For many Americans, that disconnect can seem puzzling: If Trump is so unpopular nationally, why does he still hold such enormous influence within the Republican Party?

Political analysts say the answer lies in a combination of forces reshaping modern American politics: deep partisan polarization, Trump’s enduring grip on the GOP base, conservative media ecosystems, and an electorate that increasingly views politics through the lens of party identity rather than personal approval of a single politician.

The result is a political environment in which weak national approval ratings do not necessarily weaken the president’s standing within his own party, particularly in primary elections dominated by highly engaged partisan voters.

Here’s why weak national approval numbers have not necessarily translated into weaker influence inside the GOP.

Trump’s approval is weak — but highly polarized

Despite slipping national approval ratings, Trump’s grip on the Republican base remains remarkably strong.

A Reuters/Ipsos poll released in May found that President Trump’s approval rating had fallen to 35 percent — just one point above the low he hit in April as voters grew increasingly frustrated over rising gas prices, inflation, and the fallout from the Iran conflict.

Still, Republican voters remain overwhelmingly loyal to Trump. The same Reuters/Ipsos poll found that 79 percent of Republicans continue to approve of his performance, even as his standing nationally has weakened.

“His support is — it’s not a mile wide, but it’s very deep,” Thad Kousser, a political scientist at the University of California, San Diego, tells Katie Couric Media. 

That dynamic matters because primaries — particularly in safe GOP districts — are often decided by highly engaged party voters rather than the broader electorate.

“GOP primary voters are heavily MAGA, and with turnout low, they carry over influence within the party,” Lee Miringoff, director of the Marist Institute for Public Opinion, tells us. 

Primaries reward loyalty, not broad electability

Trump’s endorsements still carry enormous weight in GOP primaries. Candidates who criticize him often face backlash, while loyalists benefit from his base’s enthusiasm. Outgoing Kentucky Rep. Thomas Massie became one of the clearest recent examples after emerging as one of Trump’s most vocal Republican critics. He ultimately lost to Trump-backed challenger Ed Gallrein — a farmer and former Navy SEAL — in the most expensive House primary in U.S. history.
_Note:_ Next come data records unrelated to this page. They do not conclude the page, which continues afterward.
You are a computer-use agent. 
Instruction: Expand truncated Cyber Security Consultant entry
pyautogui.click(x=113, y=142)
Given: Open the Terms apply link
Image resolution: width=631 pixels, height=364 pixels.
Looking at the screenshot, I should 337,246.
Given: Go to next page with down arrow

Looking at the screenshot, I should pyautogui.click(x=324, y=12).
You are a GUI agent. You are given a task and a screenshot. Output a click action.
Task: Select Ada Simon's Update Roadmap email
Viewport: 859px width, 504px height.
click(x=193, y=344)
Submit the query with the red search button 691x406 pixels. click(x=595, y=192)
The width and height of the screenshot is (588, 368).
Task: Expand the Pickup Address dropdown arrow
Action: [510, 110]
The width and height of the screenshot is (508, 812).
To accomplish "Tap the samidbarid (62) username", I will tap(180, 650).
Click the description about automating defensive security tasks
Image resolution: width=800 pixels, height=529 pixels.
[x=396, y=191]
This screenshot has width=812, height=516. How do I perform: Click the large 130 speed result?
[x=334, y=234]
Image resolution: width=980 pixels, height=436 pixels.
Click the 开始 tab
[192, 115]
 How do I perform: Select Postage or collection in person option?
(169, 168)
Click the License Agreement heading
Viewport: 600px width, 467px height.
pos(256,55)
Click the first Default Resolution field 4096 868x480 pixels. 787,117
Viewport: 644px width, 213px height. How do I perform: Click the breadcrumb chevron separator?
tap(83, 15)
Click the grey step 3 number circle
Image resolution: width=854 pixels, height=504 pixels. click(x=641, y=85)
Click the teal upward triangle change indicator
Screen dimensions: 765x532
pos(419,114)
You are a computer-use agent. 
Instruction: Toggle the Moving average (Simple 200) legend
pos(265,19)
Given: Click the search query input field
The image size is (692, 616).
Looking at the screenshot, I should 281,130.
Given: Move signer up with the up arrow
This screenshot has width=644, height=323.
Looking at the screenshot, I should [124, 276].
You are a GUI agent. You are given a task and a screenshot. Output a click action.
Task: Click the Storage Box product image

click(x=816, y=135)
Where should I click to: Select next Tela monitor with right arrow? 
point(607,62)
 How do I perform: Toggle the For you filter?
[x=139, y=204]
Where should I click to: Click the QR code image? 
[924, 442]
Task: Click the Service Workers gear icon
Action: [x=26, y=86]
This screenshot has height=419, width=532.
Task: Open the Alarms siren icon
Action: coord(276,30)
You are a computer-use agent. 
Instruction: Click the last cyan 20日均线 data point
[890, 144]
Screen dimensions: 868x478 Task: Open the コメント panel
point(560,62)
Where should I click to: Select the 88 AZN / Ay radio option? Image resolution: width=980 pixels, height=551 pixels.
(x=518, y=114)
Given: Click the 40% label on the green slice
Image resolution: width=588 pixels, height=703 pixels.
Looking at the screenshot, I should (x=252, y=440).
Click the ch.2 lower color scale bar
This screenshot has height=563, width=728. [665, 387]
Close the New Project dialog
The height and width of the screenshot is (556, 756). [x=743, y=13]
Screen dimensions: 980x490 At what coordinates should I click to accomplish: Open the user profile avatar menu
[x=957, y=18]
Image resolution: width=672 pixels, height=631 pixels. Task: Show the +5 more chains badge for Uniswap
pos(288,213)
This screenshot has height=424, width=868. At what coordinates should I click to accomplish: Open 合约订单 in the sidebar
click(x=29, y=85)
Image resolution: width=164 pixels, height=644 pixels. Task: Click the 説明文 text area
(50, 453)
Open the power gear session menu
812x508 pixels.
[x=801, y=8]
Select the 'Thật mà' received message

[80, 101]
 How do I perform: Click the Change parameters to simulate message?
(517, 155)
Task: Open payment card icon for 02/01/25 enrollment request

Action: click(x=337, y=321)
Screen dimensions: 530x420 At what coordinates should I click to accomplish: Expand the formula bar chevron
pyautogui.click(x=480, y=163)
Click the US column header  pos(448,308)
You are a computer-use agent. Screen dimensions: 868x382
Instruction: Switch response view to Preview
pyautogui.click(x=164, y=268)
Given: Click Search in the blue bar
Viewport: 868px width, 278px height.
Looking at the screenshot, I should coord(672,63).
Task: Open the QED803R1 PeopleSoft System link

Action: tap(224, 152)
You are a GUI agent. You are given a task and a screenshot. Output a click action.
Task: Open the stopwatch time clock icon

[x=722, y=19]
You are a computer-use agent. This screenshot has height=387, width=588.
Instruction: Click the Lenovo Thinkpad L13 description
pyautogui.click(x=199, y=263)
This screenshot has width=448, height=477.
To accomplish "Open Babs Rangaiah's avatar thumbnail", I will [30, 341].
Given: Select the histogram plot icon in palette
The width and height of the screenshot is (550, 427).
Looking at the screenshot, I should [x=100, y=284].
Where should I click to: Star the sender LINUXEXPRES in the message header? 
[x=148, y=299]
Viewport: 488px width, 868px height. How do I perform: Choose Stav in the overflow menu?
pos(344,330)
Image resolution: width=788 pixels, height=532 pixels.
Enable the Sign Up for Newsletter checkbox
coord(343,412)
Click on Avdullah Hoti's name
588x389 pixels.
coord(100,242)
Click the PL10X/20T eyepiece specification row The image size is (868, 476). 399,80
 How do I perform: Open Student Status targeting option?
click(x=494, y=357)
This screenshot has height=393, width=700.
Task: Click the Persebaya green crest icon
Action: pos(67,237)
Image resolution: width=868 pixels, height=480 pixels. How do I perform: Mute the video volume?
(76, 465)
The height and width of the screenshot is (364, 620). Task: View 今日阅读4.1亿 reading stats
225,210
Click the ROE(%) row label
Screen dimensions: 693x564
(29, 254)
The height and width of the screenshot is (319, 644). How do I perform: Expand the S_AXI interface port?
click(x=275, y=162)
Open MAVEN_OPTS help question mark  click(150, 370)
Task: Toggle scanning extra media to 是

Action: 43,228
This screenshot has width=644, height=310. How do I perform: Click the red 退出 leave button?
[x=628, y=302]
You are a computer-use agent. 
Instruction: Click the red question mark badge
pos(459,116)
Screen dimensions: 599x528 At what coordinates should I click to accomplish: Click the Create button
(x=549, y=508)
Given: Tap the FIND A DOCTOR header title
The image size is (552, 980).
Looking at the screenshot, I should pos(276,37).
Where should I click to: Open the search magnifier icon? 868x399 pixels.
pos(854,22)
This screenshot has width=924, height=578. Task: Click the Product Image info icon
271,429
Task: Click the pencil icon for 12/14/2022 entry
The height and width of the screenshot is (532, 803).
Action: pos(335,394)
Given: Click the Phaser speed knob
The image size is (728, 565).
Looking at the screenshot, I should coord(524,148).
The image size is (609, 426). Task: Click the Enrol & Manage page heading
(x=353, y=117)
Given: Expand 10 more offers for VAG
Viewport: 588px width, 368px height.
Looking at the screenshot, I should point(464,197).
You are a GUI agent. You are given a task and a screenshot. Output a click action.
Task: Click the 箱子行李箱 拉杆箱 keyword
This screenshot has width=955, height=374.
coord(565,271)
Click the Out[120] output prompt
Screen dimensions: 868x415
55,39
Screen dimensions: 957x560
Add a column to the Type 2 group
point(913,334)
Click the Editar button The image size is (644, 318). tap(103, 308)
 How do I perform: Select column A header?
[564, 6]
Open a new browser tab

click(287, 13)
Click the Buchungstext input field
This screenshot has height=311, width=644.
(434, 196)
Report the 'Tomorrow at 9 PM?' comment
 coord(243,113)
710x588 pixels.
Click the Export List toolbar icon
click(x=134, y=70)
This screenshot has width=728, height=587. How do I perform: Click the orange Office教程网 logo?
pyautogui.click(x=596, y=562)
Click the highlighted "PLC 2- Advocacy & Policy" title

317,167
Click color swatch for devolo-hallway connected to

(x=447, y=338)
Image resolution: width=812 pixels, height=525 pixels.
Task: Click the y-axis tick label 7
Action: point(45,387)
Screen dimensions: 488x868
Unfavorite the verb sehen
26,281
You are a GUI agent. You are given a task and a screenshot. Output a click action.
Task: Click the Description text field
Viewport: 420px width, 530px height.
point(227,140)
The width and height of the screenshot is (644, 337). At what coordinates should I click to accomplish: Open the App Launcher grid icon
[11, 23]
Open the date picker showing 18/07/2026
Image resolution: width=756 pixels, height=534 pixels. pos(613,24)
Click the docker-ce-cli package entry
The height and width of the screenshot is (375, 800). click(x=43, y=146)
Trump’s endorsement of Texas Attorney General Ken Paxton, who took the win over incumbent Sen. John Cornyn in the state’s closely watched Senate primary, offered another reminder of the president’s influence with GOP voters.

The question is: Will the same trends hold in the midterms?

“Embracing Donald Trump is the recipe for making it out of a primary,” says Kousser. “But if you’re tied too closely to a deeply unpopular president, that will hinder you in November.”

Political analysts often point to a divide between primary and general-election electorates. As Cook Political Report editor-in-chief Amy Walter and others have noted, Trumpism can be especially powerful in Republican primaries, where the electorate tends to be smaller, more ideological, and dominated by highly engaged conservative voters. But those same dynamics don't always translate as effectively in general races, where candidates must appeal to a broader and often more moderate electorate. During the 2022 midterms, Trump-endorsed candidates like Mehmet Oz in Pennsylvania’s Senate race and Kari Lake in Arizona’s gubernatorial race won over Republican primary voters but ultimately lost statewide in November.

Voters can dislike Trump and still vote Republican

In today’s highly polarized political environment, many voters increasingly see elections less as a choice between two specific candidates and more as a choice between two parties and those groups' competing worldviews. That dynamic helps explain why Trump’s personal approval ratings don't always neatly line up with voter attitudes toward the Republican Party or conservative policy priorities more broadly.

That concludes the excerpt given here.